:: Excerpt

A paper in PNAS got some attention on Twitter recently. It’s called Childhood trauma history is linked to abnormal brain connectivity in major depression and in it, the authors Yu et al. report finding (as per the Significance Statement)
A dramatic primary association of brain resting-state network (RSN) connectivity abnormalities with a history of childhood trauma in major depressive disorder (MDD).
The authors go on to note that even though “the brain imaging took place decades after trauma occurrence, the scar of prior trauma was evident in functional dysconnectivity.”
Now, I think that this talk of dramatic scarring is overblown, but in this case there’s also a wider issue with the use of a statistical method which easily lends itself to misleading interpretations – canonical correlation analysis (CCA).
First, we’ll look at what Yu et al. did. In a sample of 189 unmedicated patients with depression, Yu et al. measured the resting-state functional connectivity of the brain using fMRI. They then analyzed this to give a total of 55 connection strengths for each individual. Each of these 55 measures reflects the functional coupling between two brain networks.
For each patient, Yu et al. also administered questionnaires measuring personality, depression and anxiety symptoms, and history of trauma. These measures were then compressed into 4 clinical clusters, (i) anxious misery (ii) positive traits (iii) physical and emotional neglect or abuse, and (iv) sexual abuse.

::::
:: Recorded data

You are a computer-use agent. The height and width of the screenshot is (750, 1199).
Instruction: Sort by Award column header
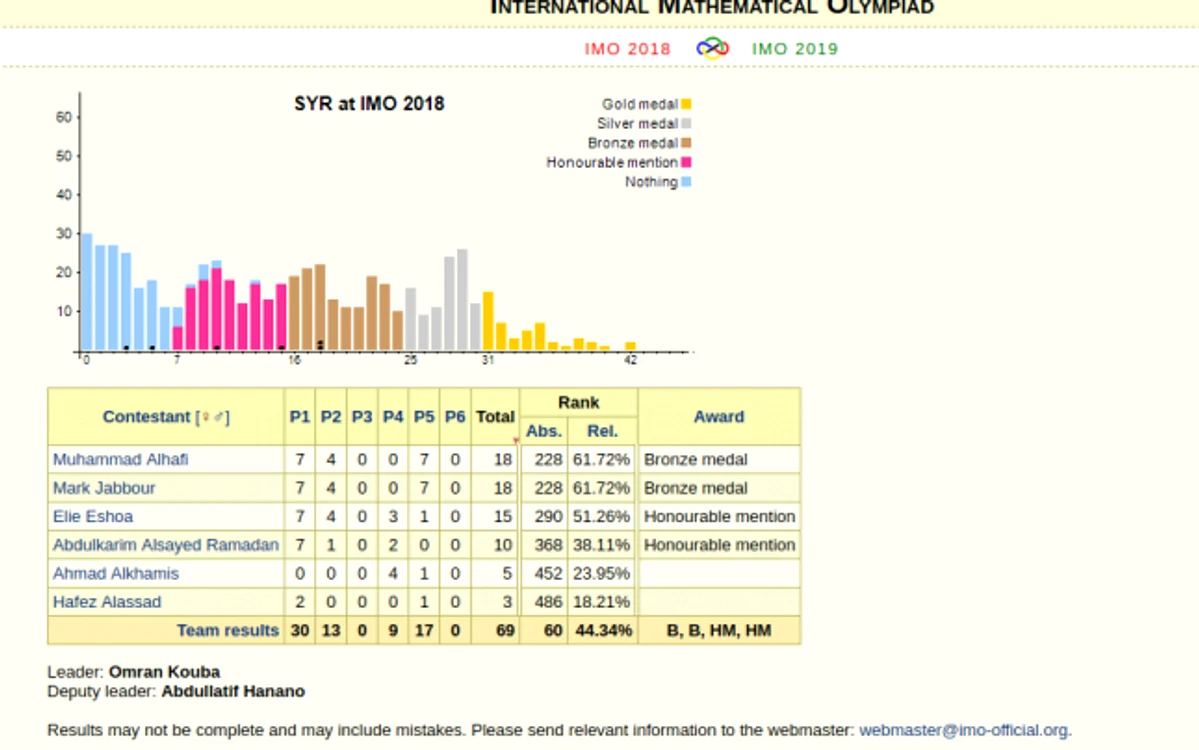click(719, 417)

::::

> **Instructions to follow**
Reproduce the passage of the childhood trauma and brain connectivity text above between "A paper in PNAS" and "depressive disorder (MDD).", inclusive.

> **Answer to the problem**
A paper in PNAS got some attention on Twitter recently. It’s called Childhood trauma history is linked to abnormal brain connectivity in major depression and in it, the authors Yu et al. report finding (as per the Significance Statement)
A dramatic primary association of brain resting-state network (RSN) connectivity abnormalities with a history of childhood trauma in major depressive disorder (MDD).